Wednesday 10 July 2013

Foxe Book of Martyrs and a local villain




It must have been a troubling time to be a church goer in England in the mid 16th century as the country went on a roller coaster ride plunging between positions from the English Catholicism of Henry VIII , extreme Protestantism of Edward VI back to the fanatical Catholicism of Mary before the arrival of the Elizabethan Settlement and the establishment of the Church of England.

Of course, a wrong choice in the matter of religious belief could result in imprisonment, torture and at worse a gruesome execution. One book that chronicled the 300 or so Protestants who were executed during the reign of “Bloody” Mary was the “ Acts and Monuments” of John Foxe better known as the “Book of Martyrs”.

It was one of the most important books of its time whose graphic illustrations helped to frame the anti Catholicism of the country right up to the 20th century. The main message of the book that Catholics were cruel oppressors was so powerfully conveyed that a essential characteristic of “Englishness” up to fairly recent times could be defined as not being Catholic. One account in the Book of Martyrs features as a villain a local man Anthony Draycott, a native of Draycott- in- the- Moors, a prelate at Lichfield Cathedral and a zealous Catholic. He was determined to root out heresy locally. Draycott had also been Rector of Grindon and was well known in the area. He and the Bishop of Lichfield Baines began to eagerly conduct trials of Protestants after 1555. The case of Joan Waste, a young blind woman from Derby, came to their attention. A Protestant convert she had objected to the services now being read in Latin. She was sentenced for buying a New Testament in English which she asked friends to read to her.

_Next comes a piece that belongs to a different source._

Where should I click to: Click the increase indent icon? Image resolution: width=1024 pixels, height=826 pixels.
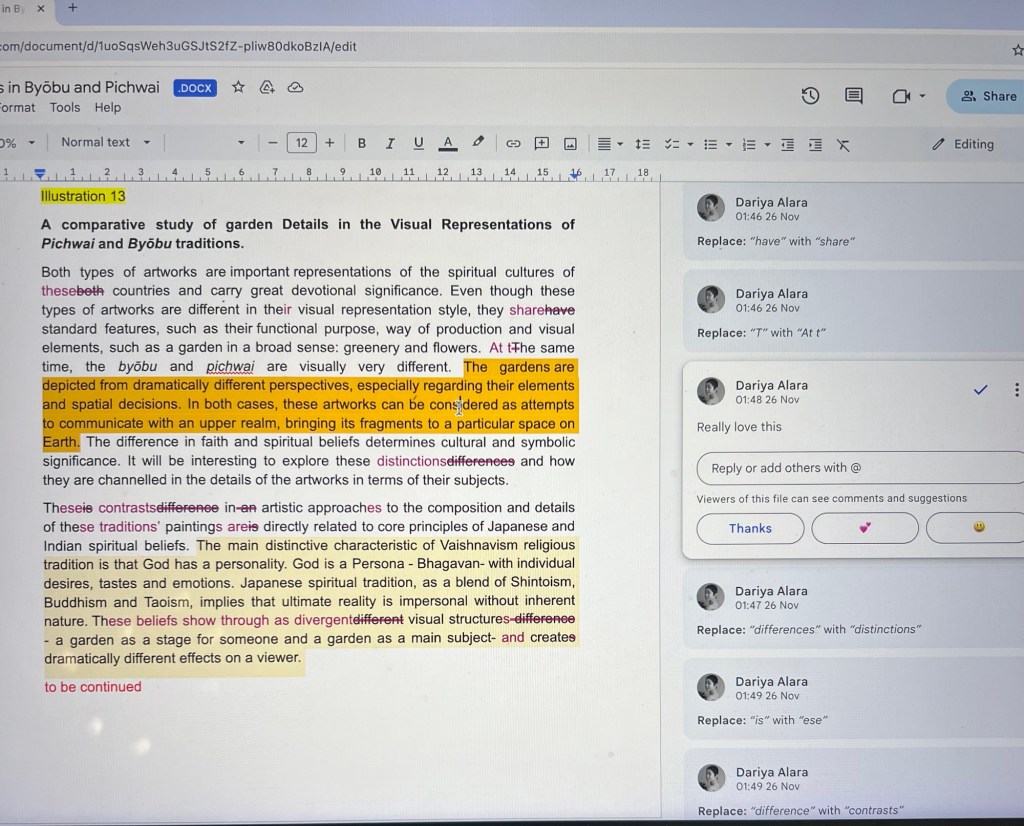pos(815,145)
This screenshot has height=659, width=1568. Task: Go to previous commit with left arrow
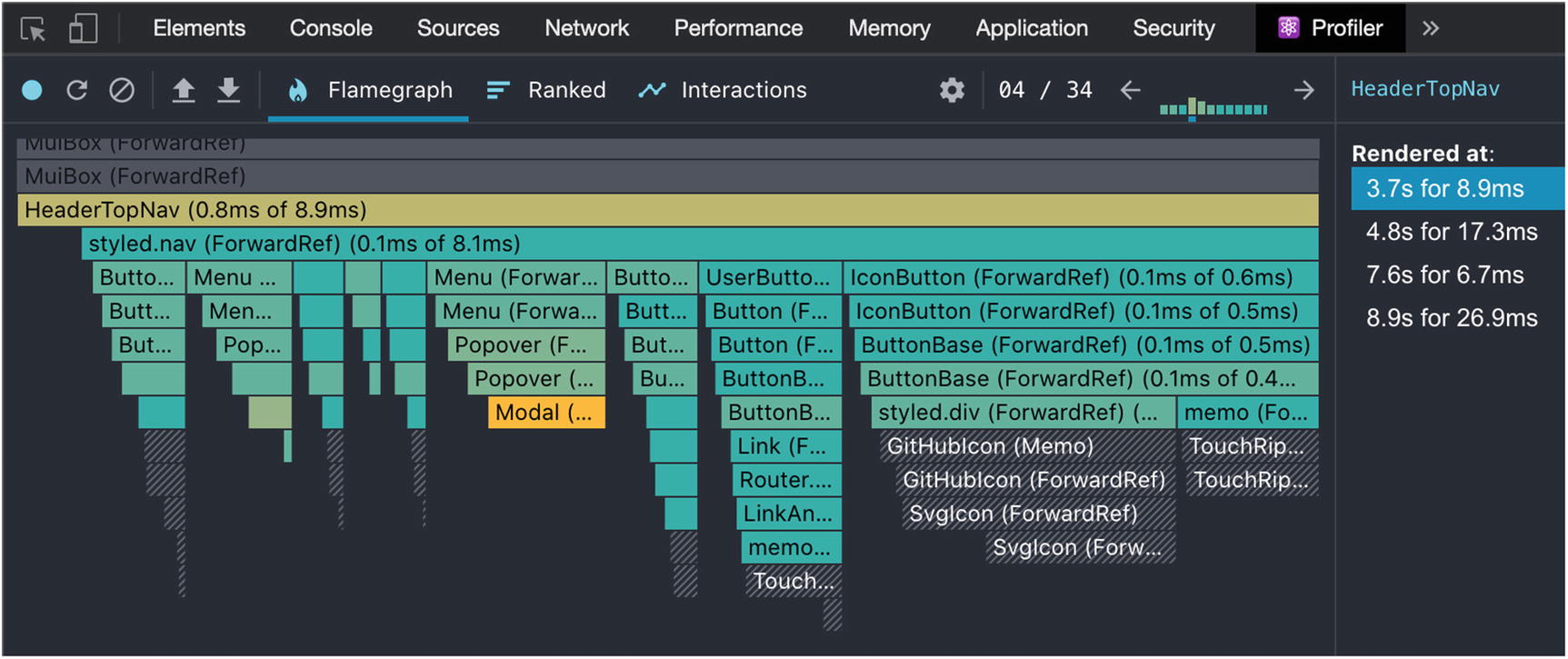pyautogui.click(x=1130, y=90)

 Waste also denied the Catholic doctrine of transubstantiation and held that the bread and wine were only that. She was quickly found guilty and condemned to die at the stake in Derby. Foxe takes up the story

“Sentence was then adjudged, and Dr. Draycott appointed to preach her condemned sermon, which took place August 1, 1556, the day of her martyrdom. His fulminating discourse being finished, the poor, sightless object was taken to a place called Windmill Pit, near the town, where she for a time held her brother by the hand, and then prepared herself for the fire, calling upon the pitying multitude to pray with her, and upon Christ to have mercy upon her, until the glorious light of the everlasting Sun of righteousness beamed upon her departed spirit”.  It said that after the burning Draycott calmly ate a meal.

However, he quickly fell foul of the new Queen Elizabeth and was imprisoned in London before being allowed to return to North Staffordshire dying at the family home Painsley Hall near Cheadle in 1572.

1 comment:

  1. Mark Charlesworth10 July 2013 at 11:51

    Foxe's Book of Martyrs is now generally regarded a propaganda by historians.